Auto Tune AWS Service Catalog Artifacts
AWS Service Catalog administrators prepare AWS CloudFormation templates, configure constraints, and manage AWS Identity and Access Management (IAM) roles that are assigned to products and provide for advanced resource management. Customers use AWS Service Catalog to launch products to which they have been granted access.
Additionally, customers that have implemented Infrastructure-as-Code governed through AWS Service Catalog will be able to extend their infrastructure provisioning pipeline and perform Auto Remediation-as-Code, thereby eliminating manual steps required to roll out changes to the provisioning scripts.
As mentioned earlier, there are various incidents that Dynatrace can identify and trigger the problem notifications. Taking remediation action based on these events, which we refer to as business logic, would change depending on the type of the trigger and the actual impact.
While there is no limit for developing this kind of business logic, it’s impossible to discuss all possibilities here. In this post, we’ll explain one business logic which handles the CPU_SATURATION event that impacts SLAs. As the event name implies, an event will be triggered when CPU resource starvation occurs. All other possibilities can be explored from the Dynatrace website under Problem Detection and Analysis.
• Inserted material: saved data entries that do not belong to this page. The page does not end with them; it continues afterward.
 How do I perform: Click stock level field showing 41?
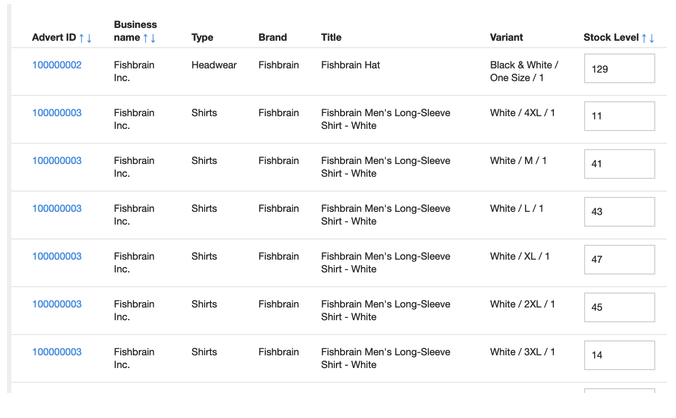point(619,164)
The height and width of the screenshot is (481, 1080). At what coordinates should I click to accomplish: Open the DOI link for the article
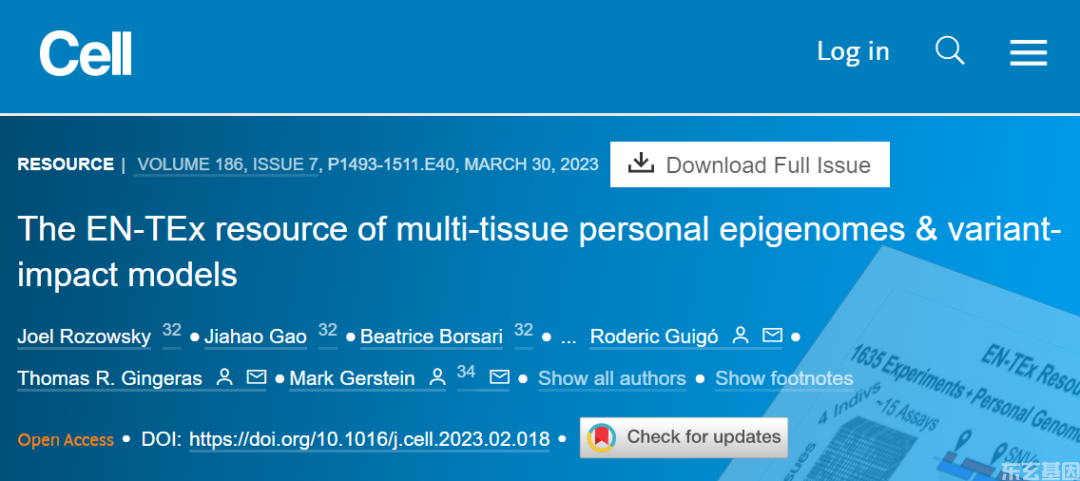[x=369, y=439]
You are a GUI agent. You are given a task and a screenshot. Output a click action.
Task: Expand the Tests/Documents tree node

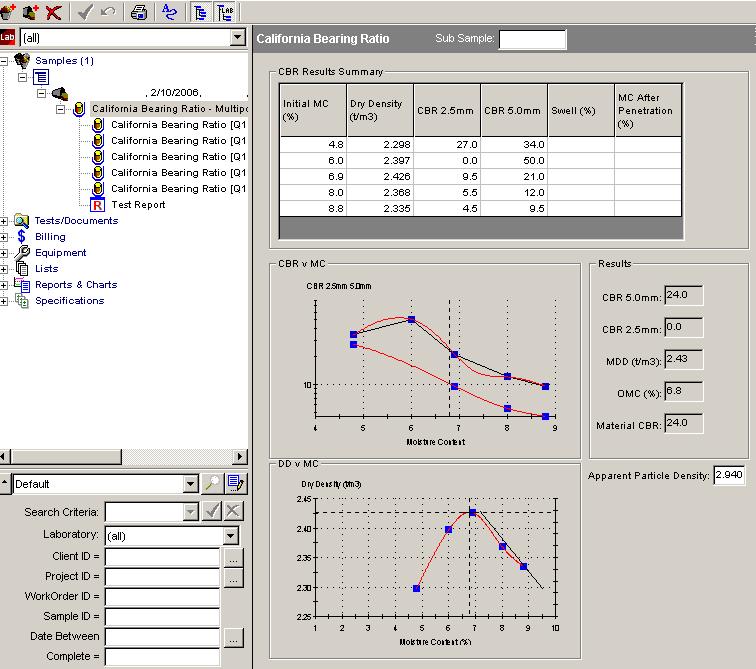click(x=6, y=221)
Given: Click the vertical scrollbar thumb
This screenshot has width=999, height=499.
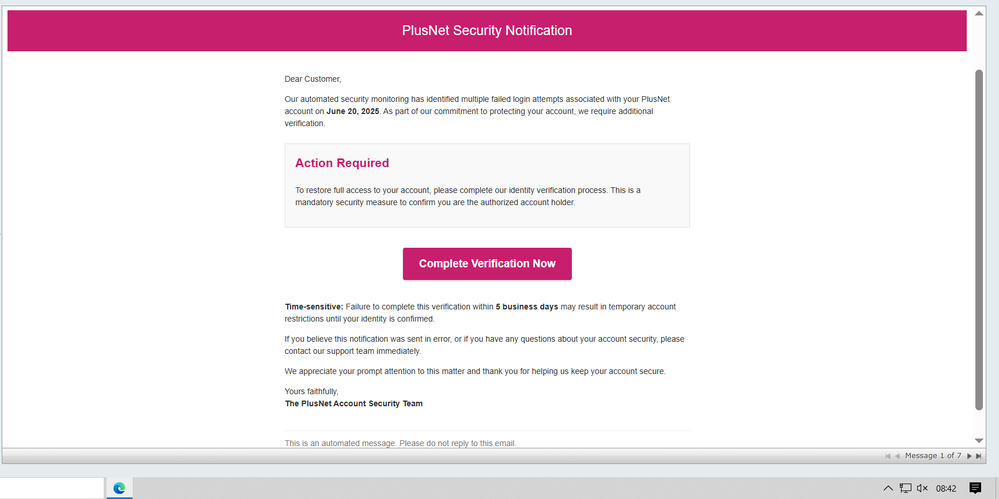Looking at the screenshot, I should point(979,240).
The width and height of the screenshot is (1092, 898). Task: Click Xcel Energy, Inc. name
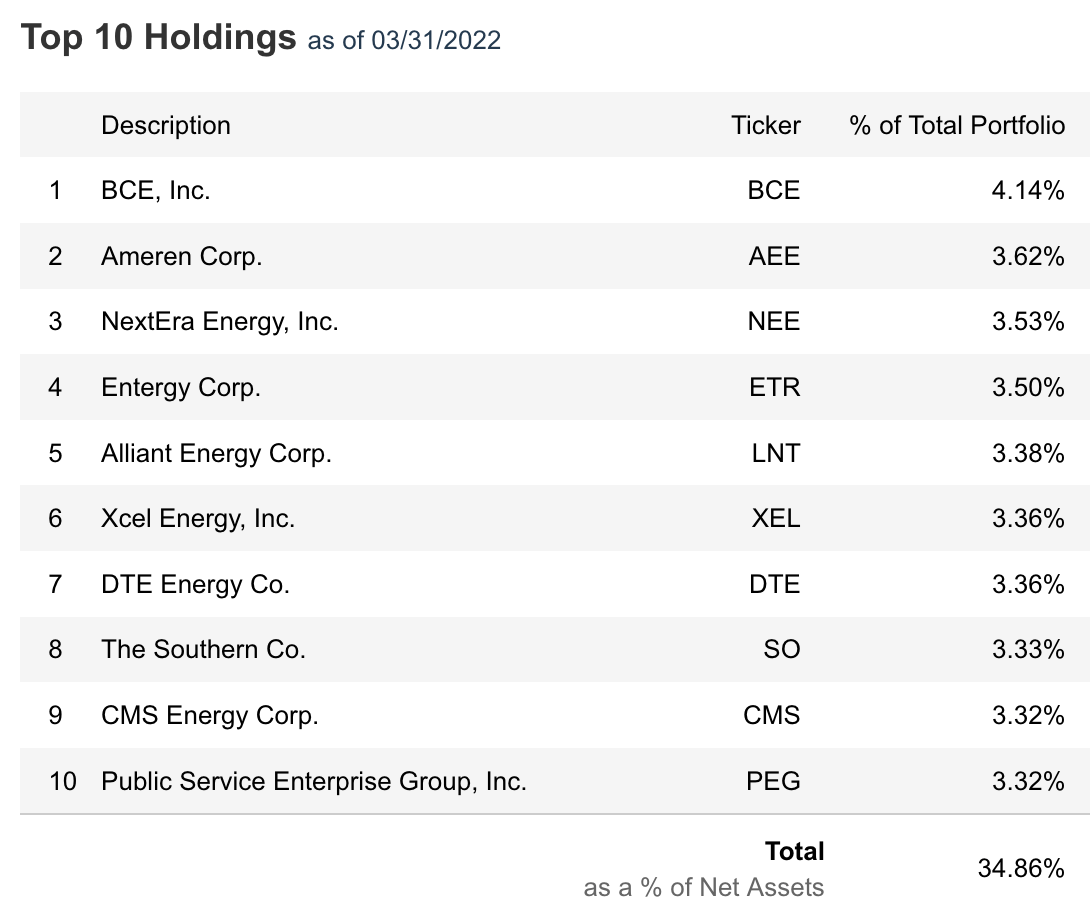pyautogui.click(x=198, y=518)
In the organizations we work with, we often see a cloud admin team create a catalog of allowed products that includes Amazon Elastic Compute Cloud (Amazon EC2) instances for data science workstations and a few other use cases. The launching capability is given to various engineers within the organization to self-provision and terminates once done.
When the CPU_SATURATION event is triggered continuously multiple times by Dynatrace, that’s an indication for the need of increased CPU power. Typically, by the time this gets escalated to the cloud admin and corrective action is taken, there will be poor user experience if not service downtime.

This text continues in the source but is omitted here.